__PROBLEM DETAILS__: Retype, word for word, the part of the material that opens at its very start and closes with the line containing "center [332, 170].". Leave the pictures out of your copy.

__DATASET__:
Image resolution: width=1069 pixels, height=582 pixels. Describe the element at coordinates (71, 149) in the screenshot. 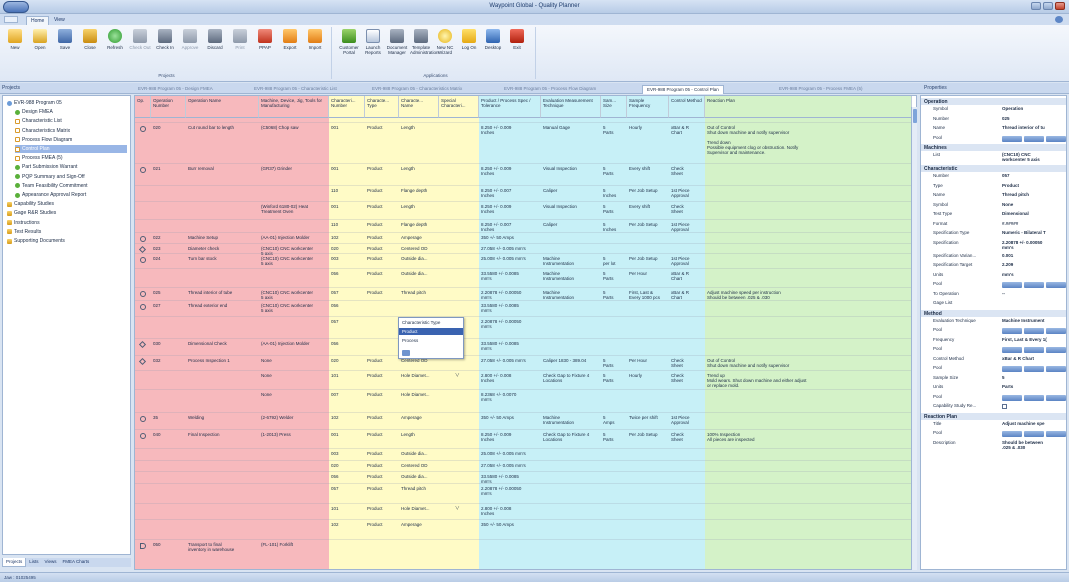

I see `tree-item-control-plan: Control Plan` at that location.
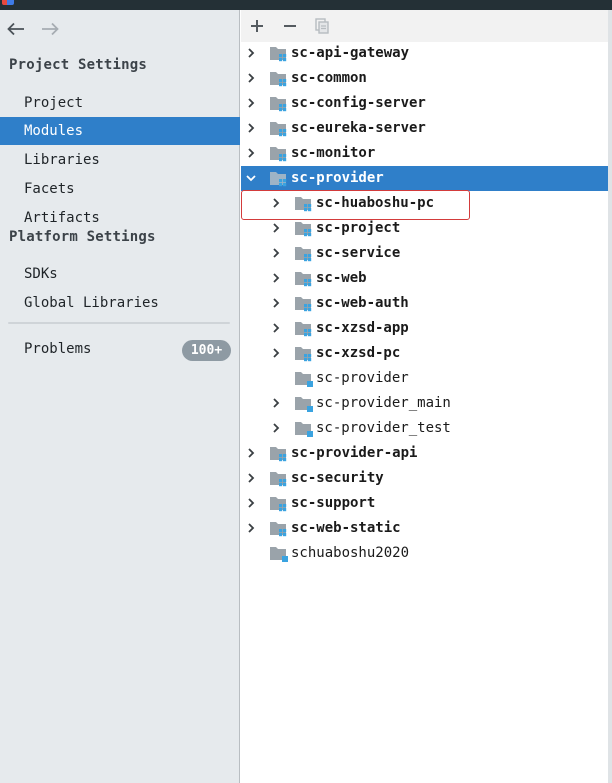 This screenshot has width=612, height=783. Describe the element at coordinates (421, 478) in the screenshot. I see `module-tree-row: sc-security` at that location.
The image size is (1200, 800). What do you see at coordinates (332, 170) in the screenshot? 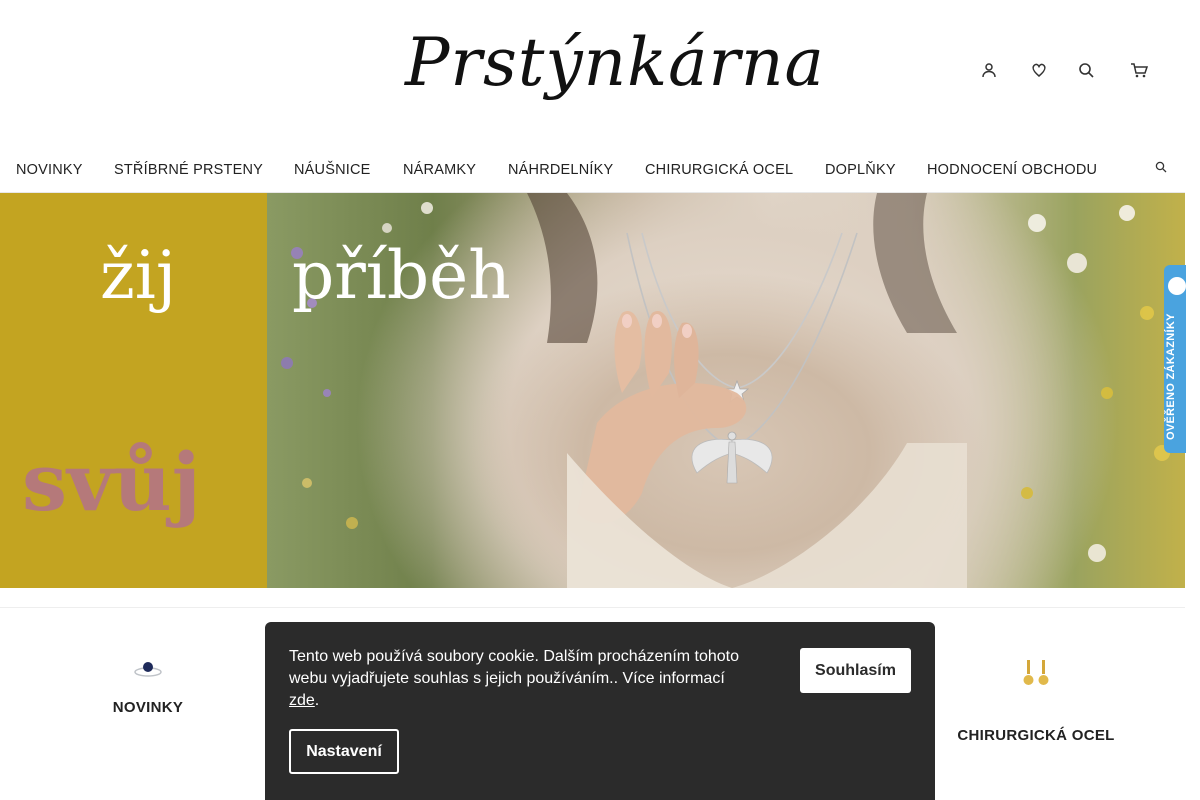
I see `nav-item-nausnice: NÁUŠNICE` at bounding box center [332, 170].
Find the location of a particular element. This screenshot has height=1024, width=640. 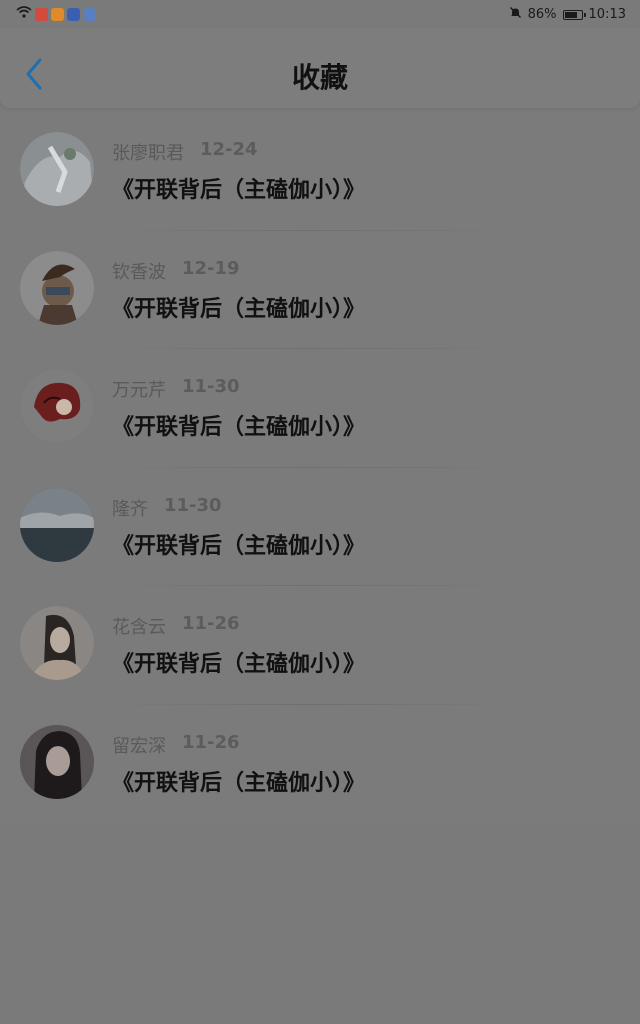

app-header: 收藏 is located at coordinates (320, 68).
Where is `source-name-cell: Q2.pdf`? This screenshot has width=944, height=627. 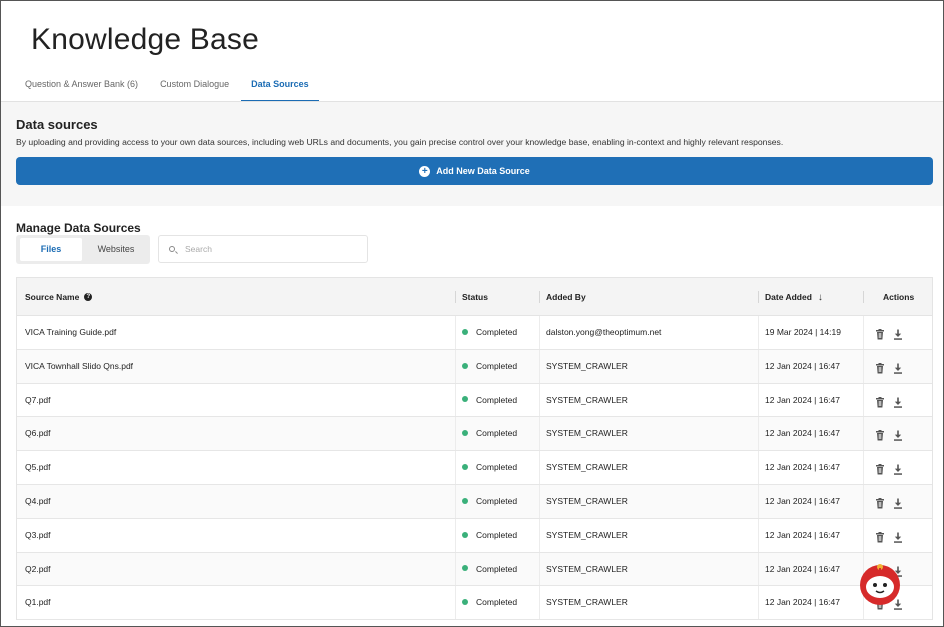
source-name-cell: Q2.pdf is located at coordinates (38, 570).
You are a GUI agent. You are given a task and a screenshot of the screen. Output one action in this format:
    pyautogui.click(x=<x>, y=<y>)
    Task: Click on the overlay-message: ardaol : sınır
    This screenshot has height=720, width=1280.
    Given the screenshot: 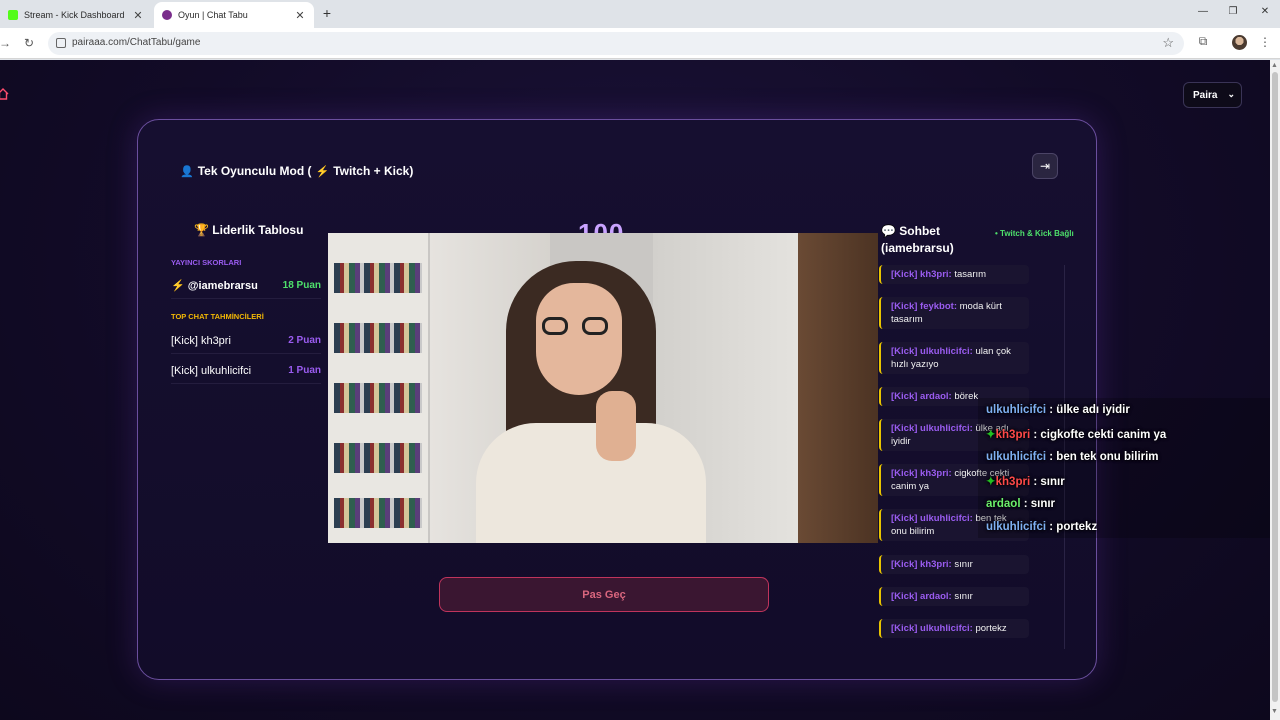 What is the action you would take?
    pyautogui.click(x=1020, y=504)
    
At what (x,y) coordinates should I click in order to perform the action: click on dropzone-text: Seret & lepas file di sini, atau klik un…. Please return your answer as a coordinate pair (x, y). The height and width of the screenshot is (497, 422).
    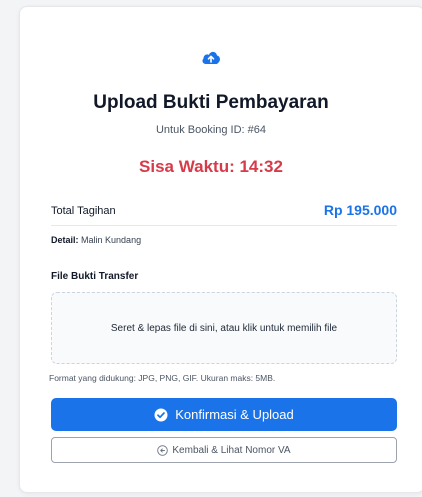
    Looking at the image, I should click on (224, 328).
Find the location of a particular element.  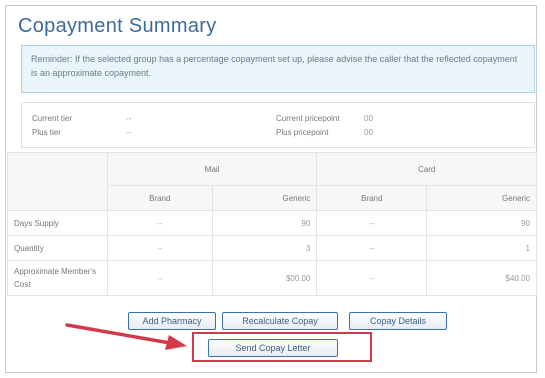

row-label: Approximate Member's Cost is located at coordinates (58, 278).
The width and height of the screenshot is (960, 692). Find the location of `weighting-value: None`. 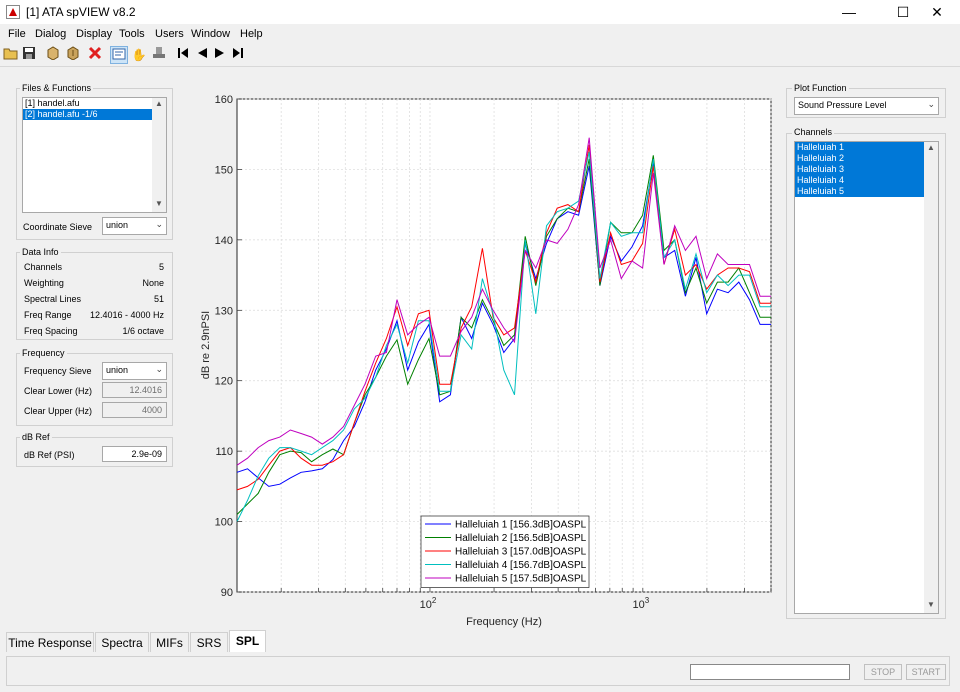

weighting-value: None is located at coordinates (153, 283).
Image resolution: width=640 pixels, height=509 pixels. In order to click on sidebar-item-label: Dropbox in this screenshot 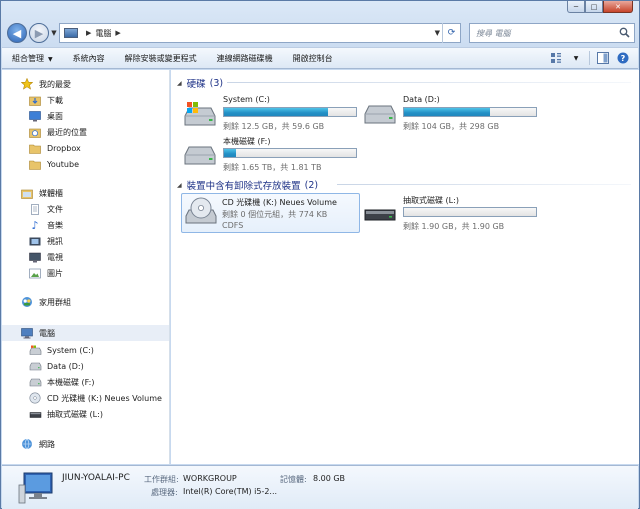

__YOUR SOLUTION__:
Image resolution: width=1069 pixels, height=582 pixels. Describe the element at coordinates (71, 149) in the screenshot. 

I see `tree-item-control-plan: Control Plan` at that location.
 This screenshot has width=612, height=783. Describe the element at coordinates (421, 478) in the screenshot. I see `module-tree-row: sc-security` at that location.
The image size is (1200, 800). What do you see at coordinates (332, 170) in the screenshot? 
I see `nav-item-nausnice: NÁUŠNICE` at bounding box center [332, 170].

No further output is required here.